Le Palais du Bord de Mer change de braquet dans sa stratégie agricole. Sous la présidence de Brice Clotaire Oligui Nguema, le Conseil des ministres du 26 février 2026 a acté la création de la Société Agropastorale du Gabon (AGROPAG). Cette nouvelle entité à participation publique majoritaire, dotée de l’autonomie financière, se voit confier une mission titanesque : moderniser les filières animales et végétales pour réduire la dépendance chronique du pays vis-à-vis des importations alimentaires. En structurant des pôles de production intégrés, Libreville espère enfin transformer son potentiel arable en levier de croissance réelle.

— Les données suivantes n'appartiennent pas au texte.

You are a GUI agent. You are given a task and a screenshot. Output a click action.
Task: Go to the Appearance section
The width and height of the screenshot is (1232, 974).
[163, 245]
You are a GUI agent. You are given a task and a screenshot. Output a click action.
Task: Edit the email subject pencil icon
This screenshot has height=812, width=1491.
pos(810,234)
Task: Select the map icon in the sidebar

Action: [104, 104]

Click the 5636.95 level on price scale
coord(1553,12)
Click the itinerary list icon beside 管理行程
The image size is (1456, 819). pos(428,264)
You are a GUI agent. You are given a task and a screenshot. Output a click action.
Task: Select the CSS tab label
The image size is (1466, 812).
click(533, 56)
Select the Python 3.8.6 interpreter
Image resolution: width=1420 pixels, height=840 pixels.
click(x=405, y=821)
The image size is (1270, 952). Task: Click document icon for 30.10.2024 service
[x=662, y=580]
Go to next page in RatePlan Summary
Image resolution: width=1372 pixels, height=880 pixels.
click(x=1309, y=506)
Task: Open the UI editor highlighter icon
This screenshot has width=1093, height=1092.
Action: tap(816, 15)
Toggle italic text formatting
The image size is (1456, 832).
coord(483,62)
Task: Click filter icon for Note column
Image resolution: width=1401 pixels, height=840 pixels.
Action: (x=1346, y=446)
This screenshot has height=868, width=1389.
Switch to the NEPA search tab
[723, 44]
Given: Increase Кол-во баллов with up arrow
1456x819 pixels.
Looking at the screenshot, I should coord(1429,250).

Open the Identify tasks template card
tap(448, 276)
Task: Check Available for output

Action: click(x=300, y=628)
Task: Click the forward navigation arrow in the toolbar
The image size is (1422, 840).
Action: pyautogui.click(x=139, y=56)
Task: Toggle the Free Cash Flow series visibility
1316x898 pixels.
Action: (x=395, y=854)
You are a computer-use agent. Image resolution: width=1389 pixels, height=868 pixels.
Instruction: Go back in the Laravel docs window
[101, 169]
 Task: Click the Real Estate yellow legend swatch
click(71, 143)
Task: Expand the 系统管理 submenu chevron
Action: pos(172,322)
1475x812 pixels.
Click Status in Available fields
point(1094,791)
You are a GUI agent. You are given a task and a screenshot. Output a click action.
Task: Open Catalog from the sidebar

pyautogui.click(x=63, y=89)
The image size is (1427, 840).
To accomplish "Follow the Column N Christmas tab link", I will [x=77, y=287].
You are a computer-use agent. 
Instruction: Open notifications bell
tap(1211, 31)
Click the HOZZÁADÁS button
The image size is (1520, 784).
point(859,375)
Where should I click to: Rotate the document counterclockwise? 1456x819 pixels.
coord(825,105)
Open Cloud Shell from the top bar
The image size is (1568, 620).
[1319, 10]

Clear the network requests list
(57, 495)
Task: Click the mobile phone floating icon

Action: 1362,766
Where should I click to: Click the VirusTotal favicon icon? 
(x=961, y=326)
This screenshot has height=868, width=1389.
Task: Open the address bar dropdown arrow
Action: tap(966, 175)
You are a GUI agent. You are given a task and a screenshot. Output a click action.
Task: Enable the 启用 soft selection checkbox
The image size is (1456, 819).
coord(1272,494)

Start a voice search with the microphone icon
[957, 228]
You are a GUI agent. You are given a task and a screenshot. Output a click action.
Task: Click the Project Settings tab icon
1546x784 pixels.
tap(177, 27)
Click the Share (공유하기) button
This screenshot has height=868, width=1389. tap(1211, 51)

L’acte de naissance d’AGROPAG marque parallèlement la fin d’une ère pour la Société d’Agriculture et d’Élevage du Gabon (SAEG), supprimée par décret lors de cette même séance. Moins d’un an après sa ratification, la SAEG s’efface au profit d’une structure aux compétences élargies, englobant la mise en valeur des terres, la transformation locale et la commercialisation des produits. Ce transfert de plein droit du patrimoine et des activités de l’ancienne société vers la nouvelle illustre une volonté de rationalisation de l’outil public pour gagner en efficacité opérationnelle sur le terrain.Au-delà de la simple restructuration technique, cette mutation s’inscrit dans une ambition politique de diversification économique.
En mettant l’accent sur l’emploi rural et l’appui direct aux producteurs, l’exécutif gabonais cherche à fixer les populations dans l’arrière-pays tout en sécurisant l’assiette du consommateur urbain. Pour le gouvernement, l’enjeu est désormais de prouver qu’AGROPAG dispose des reins assez solides pour relever le défi de la souveraineté alimentaire, dans un contexte où la volatilité des prix mondiaux des denrées reste une menace constante pour la stabilité sociale.